-------- GIVEN PASSAGE --------

May 12, 2013

I bought my dead mother a Mother's Day card.


It first hit me during a random stop at Duane Reade to pick up toilet paper, saline solution, toothpaste, and dish liquid. I wasn’t thinking about much of anything save for the items on my mental list, one of which I knew I’d inevitably forget until after I paid and was back out on the sidewalk. Cart in hand I started to make my way to the back of the store where I knew each item was located. Upon turning a corner there it was, bright and big before me, a long wall of white and pink squares that stopped me in my tracks - the Mother’s Day greeting card section.

I knew deep down it was coming, the inevitable holiday sitting there at the five month mark of the year, always the second Sunday in May, just a month before my mother’s birthday. This year she would have been sixty-one. And yet for some reason it still surprised me, as though I had forgotten that other people don’t look at the holiday with as much trepidation as I do, or feel now as I feel like an outsider to a club that I used to belong to but am no longer allowed to be a part of.

People With Mothers Only.

I think about Mother’s Days past, of having gone to Duane Reade or somesuch specifically to get her a card, while now I find I try desperately to avoid the section altogether. It has been six years since I’ve had to search through cards adorned with ribbons, and glitter, and heartfelt messages about how much a mother means. What the cards don’t tell you, of course, is that you can’t really know just how much a mother means until you no longer have one. Like anything else, the absence of something invariably makes you feel it more. The absence of water causes your body to break down, the absence of food makes your stomach hurt, and the absence of my mother has made me feel like a piece of my heart has been missing since the day she died. 

And there’s no denying that she absolutely loved being a mom, and was great at it. From the moment she married my dad in a small ceremony in upstate New York in 1973, the only thing she wanted was children. When my sister came along in 1981, and then two years later me, her life, as she used to say, was complete. I never really understood what she meant by that until I got a bit older, and heard the story of how difficult it had been for her to finally have children.

-------- GIVEN DATA --------

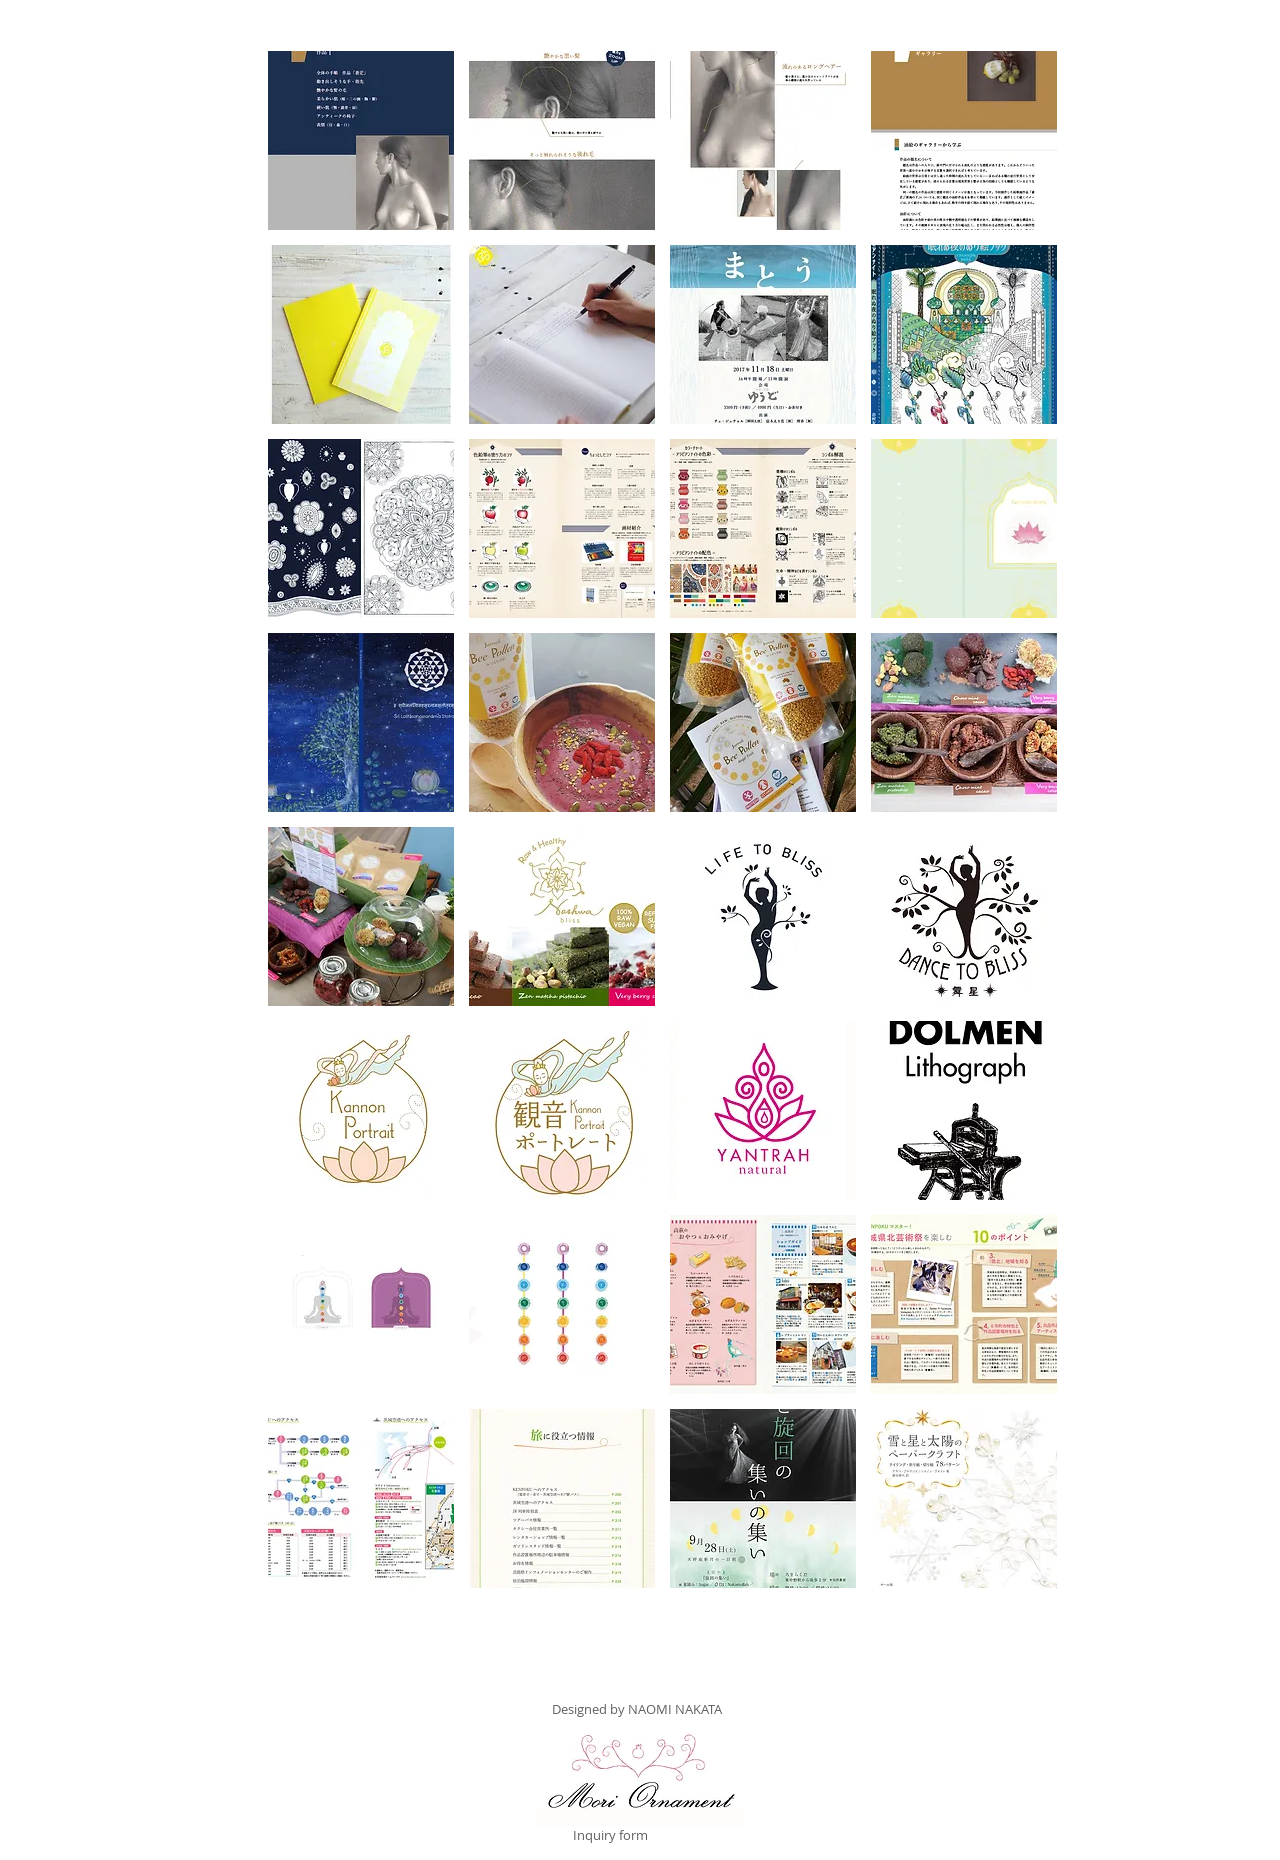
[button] (361, 140)
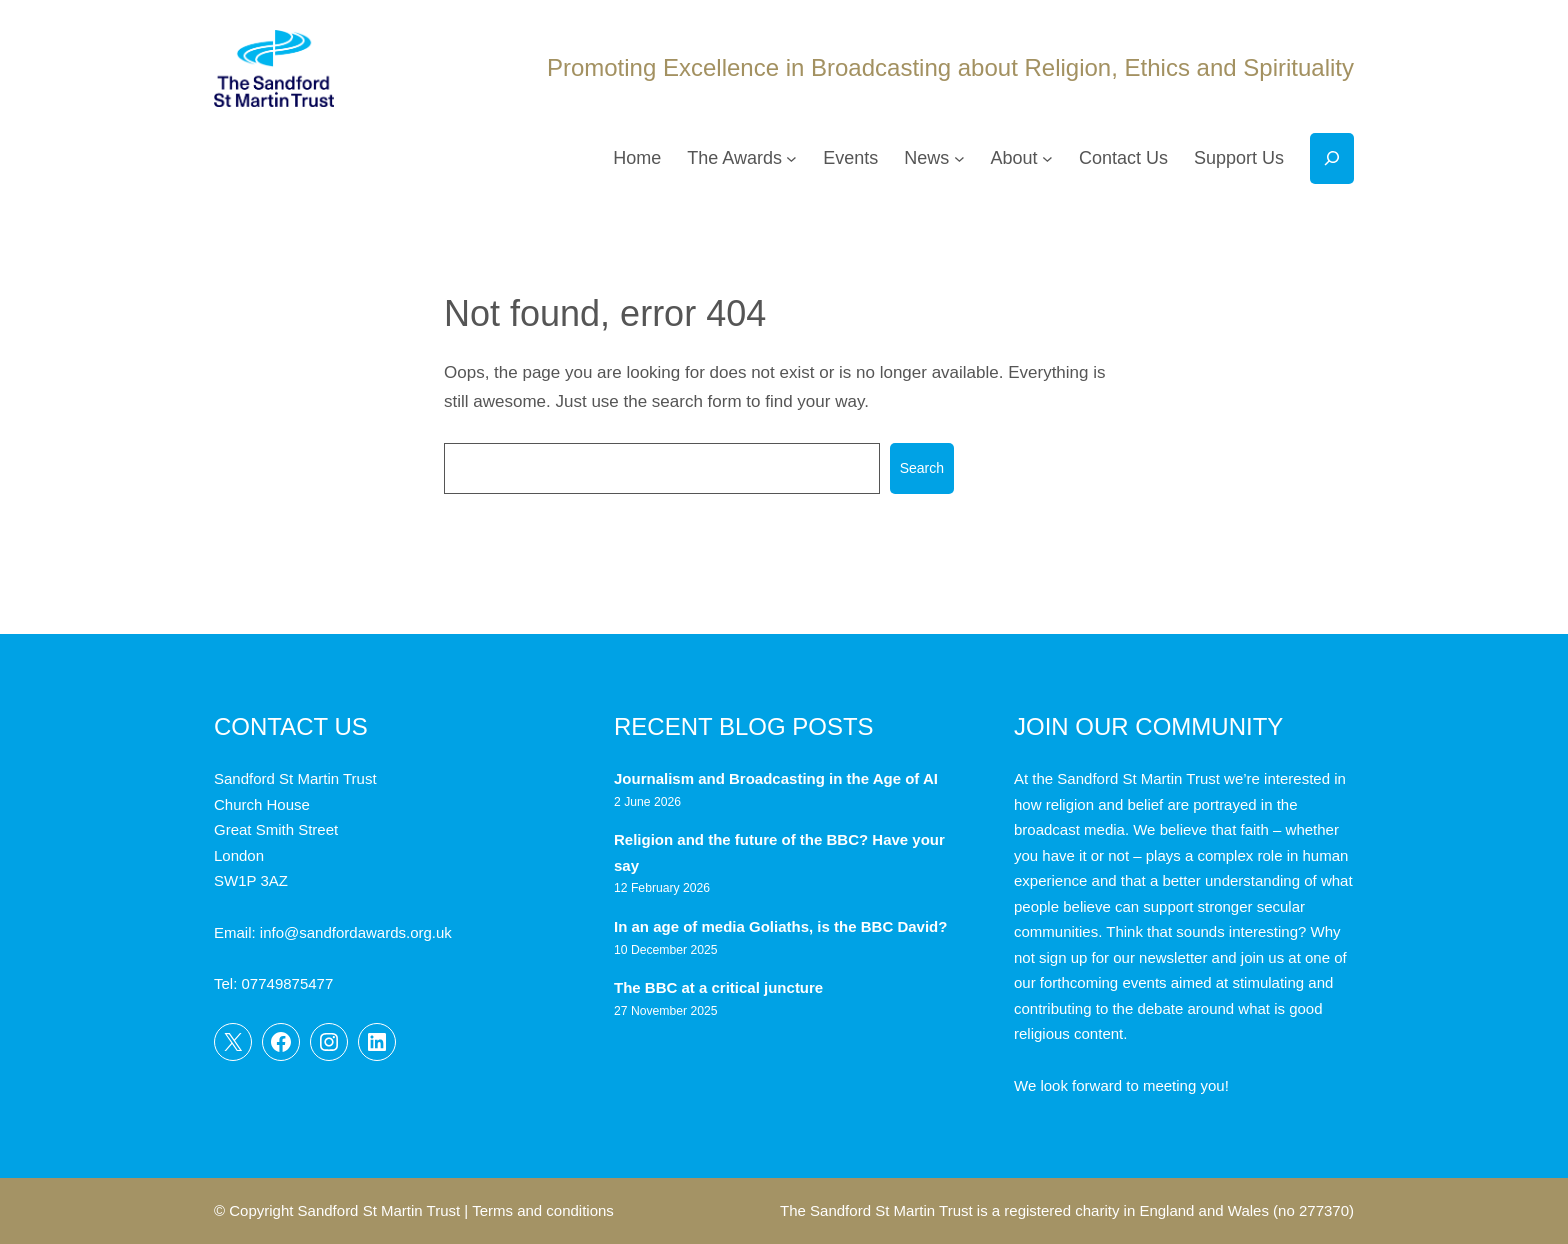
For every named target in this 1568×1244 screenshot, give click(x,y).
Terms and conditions (543, 1210)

--------

> WRITTEN PROBLEM 1: From the Mother's Day essay above, copy word for word the passage from "I think about" up to and including "day she died.".
> WRITTEN PROBLEM 2:
Answer these questions from the Mother's Day essay:
(a) At which store did the writer make the stop described in the essay?
(b) How old would the writer's mother have been this year?
(c) In what year did the writer's mother marry the writer's dad?
> WRITTEN PROBLEM 3:
Does the Mother's Day essay support each statement below? Answer yes or no for each, and quote the words from the essay that decide it.
(a) Mother's Day always falls on the second Sunday in May.
(b) The writer's sister was born two years after the writer.
(c) It has been ten years since the writer last searched through Mother's Day cards.

> WRITTEN ANSWER 1:
I think about Mother’s Days past, of having gone to Duane Reade or somesuch specifically to get her a card, while now I find I try desperately to avoid the section altogether. It has been six years since I’ve had to search through cards adorned with ribbons, and glitter, and heartfelt messages about how much a mother means. What the cards don’t tell you, of course, is that you can’t really know just how much a mother means until you no longer have one. Like anything else, the absence of something invariably makes you feel it more. The absence of water causes your body to break down, the absence of food makes your stomach hurt, and the absence of my mother has made me feel like a piece of my heart has been missing since the day she died.

> WRITTEN ANSWER 2:
(a) Duane Reade
(b) Sixty-one
(c) 1973

> WRITTEN ANSWER 3:
(a) Yes: "always the second Sunday in May"
(b) No: "When my sister came along in 1981, and then two years later me"
(c) No: "It has been six years since I’ve had to search through cards"